Mo Zhixuan también dijo:
— Bao Bao, vamos al cuarto de entrenamiento también.
—Está bien, Papá. —Bao Bao se levantó y siguió detrás de Mo Zhixuan.
—Mamá, yo también quiero seguir a Papá y aprender sobre habilidades especiales. —Bei Bei tiró de la ropa de Chu Jin, sus grandes ojos llenos de una mirada suplicante.
Chu Jin se agachó para mirar a Bei Bei a los ojos—. Bei Bei, las niñas deben aprender medicina antigua y artes marciales como Mamá. Solo los niños aprenden habilidades especiales. —Chu Jin no le dijo directamente a Bei Bei que no tenía un hueso mutante; no quería que su hija se sintiera diferente a otros niños y desarrollara un complejo de inferioridad a tan temprana edad.
Esto era algo que tenía que abordarse gradualmente.
Al escuchar que podría ser como su madre, Bei Bei estaba muy feliz—. Mamá, ¿seré tan bonita como tú cuando crezca?

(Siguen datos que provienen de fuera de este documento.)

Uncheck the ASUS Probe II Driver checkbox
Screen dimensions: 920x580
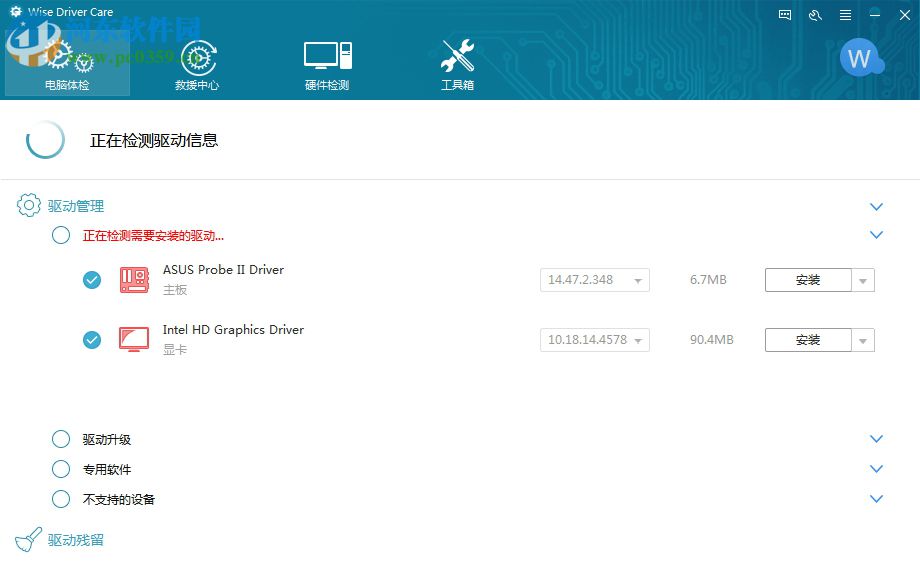point(92,280)
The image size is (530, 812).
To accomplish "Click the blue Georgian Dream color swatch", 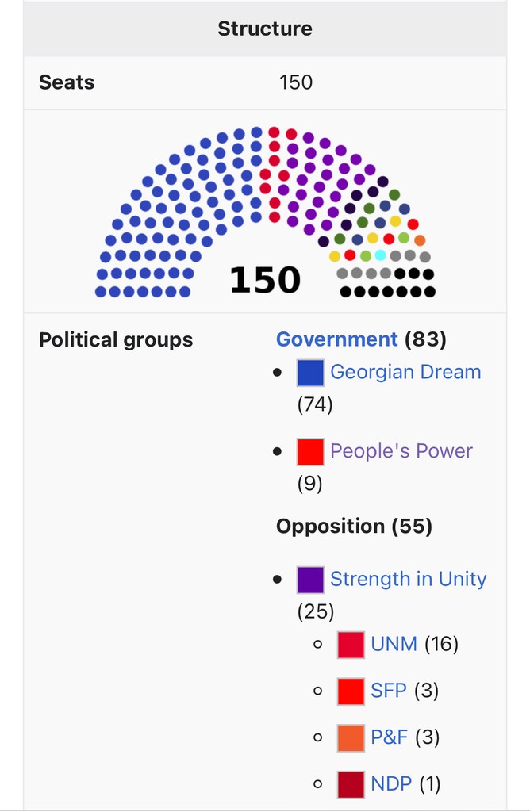I will click(x=310, y=373).
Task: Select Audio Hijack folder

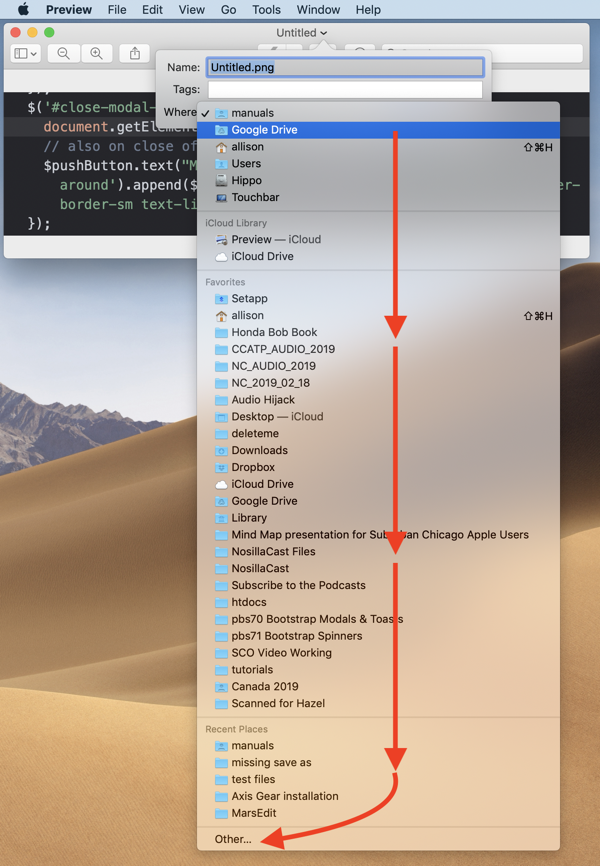Action: 263,400
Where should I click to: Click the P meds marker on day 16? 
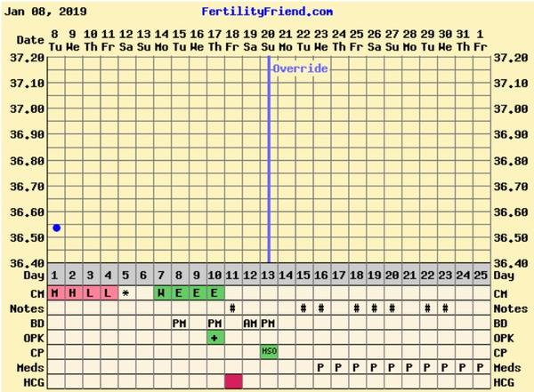click(x=320, y=367)
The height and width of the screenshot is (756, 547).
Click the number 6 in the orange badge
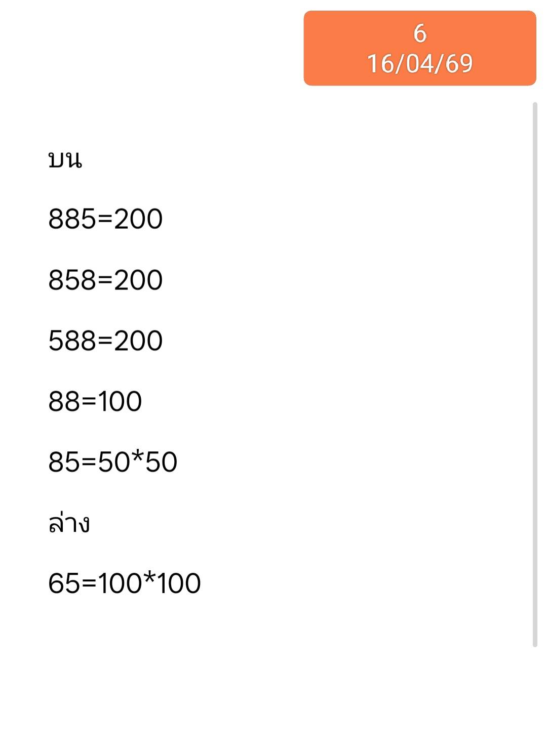point(420,34)
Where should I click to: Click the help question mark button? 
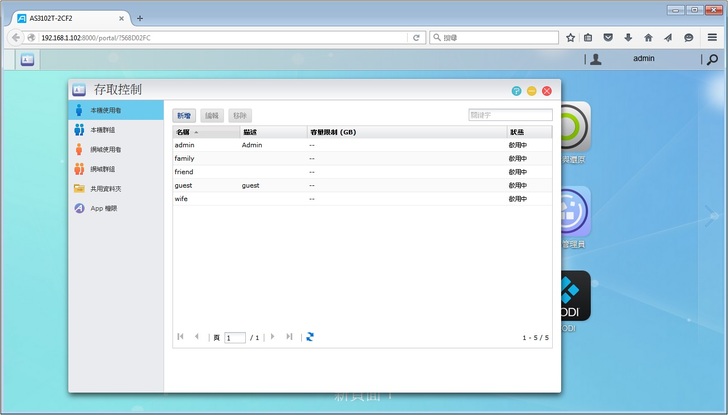517,91
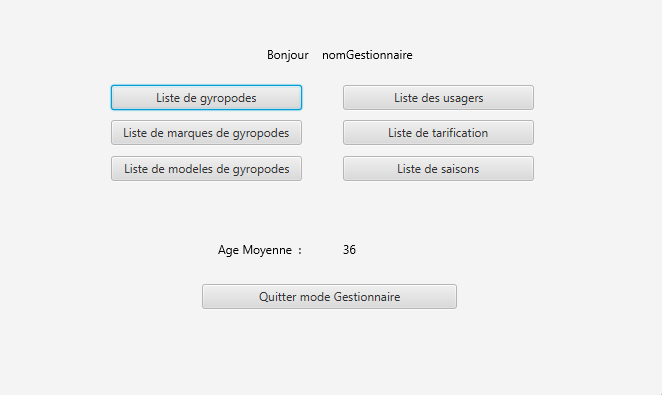View the pricing list via tarification
The height and width of the screenshot is (395, 662).
pyautogui.click(x=438, y=133)
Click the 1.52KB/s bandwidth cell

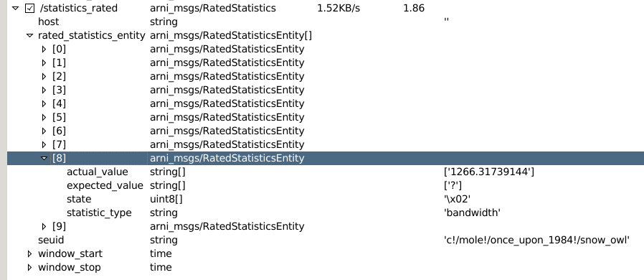[x=338, y=8]
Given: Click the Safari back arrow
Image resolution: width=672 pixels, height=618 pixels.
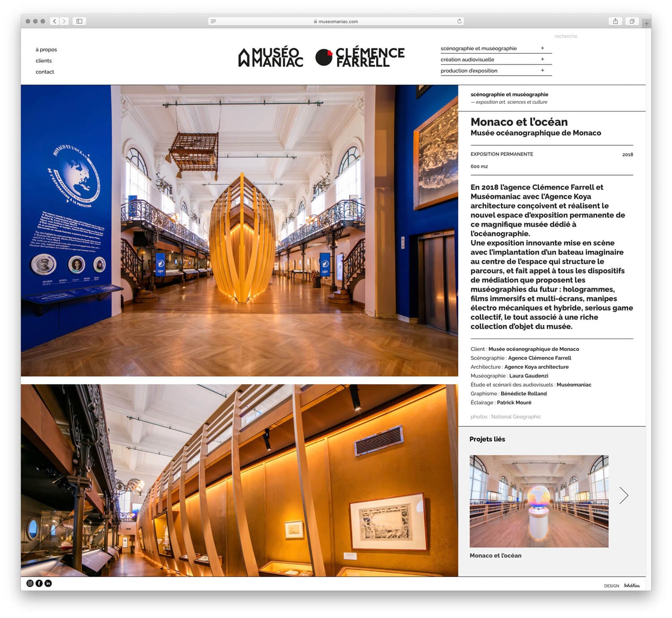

Los ojos de Chu Jin se curvaron con una sonrisa—. Por supuesto, después de todo eres mi hija.
—Yay, puedo ser como Mamá… —Bei Bei saltó felizmente hacia la sala de medicina.

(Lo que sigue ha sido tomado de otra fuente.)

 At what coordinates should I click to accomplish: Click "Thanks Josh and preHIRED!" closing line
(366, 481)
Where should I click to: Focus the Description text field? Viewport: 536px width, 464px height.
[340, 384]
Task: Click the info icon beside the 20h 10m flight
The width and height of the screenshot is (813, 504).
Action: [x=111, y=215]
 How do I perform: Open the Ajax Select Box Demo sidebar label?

Chu Jin la siguió, observando la figura alegre de Bei Bei, un rastro de preocupación parpadeó en sus ojos.
Con la constitución de Bei Bei, podría no librarse de ciertas miradas en el Mundo Superpoderoso en el futuro.
Esperemos que, sin importar qué dificultades enfrente, continúe sonriendo como ahora.
En la sala de estar.
La Señora Mo estaba ordenando los juguetes de los dos pequeños.
Justo entonces, un sirviente entró—. Señora, hay dos adultos y un niño afuera buscándola. ¿Le gustaría verlos?
—¿Alguien me busca? —La Señora Mo frunció levemente el ceño—. ¿Quiénes son?
—Dicen tener el apellido Tong —el sirviente respondió respetuosamente.
Hoy en día, el apellido Tong era cada vez más raro. Aparte de Tong Zhi y la Señora Mo, prácticamente no había otras personas en el Mundo Superpoderoso con el apellido Tong.
El sirviente había venido a buscar a la Señora Mo por esta razón.
—¿El apellido Tong? —La Señora Mo entrecerró los ojos—. Vamos a salir y echar un vistazo.
—Sí.
La Señora Mo siguió al sirviente afuera.
Allí, afuera de la puerta, estaban tres personas.
Los tres estaban vestidos con ropa brillante, una persona mayor, un joven y un niño.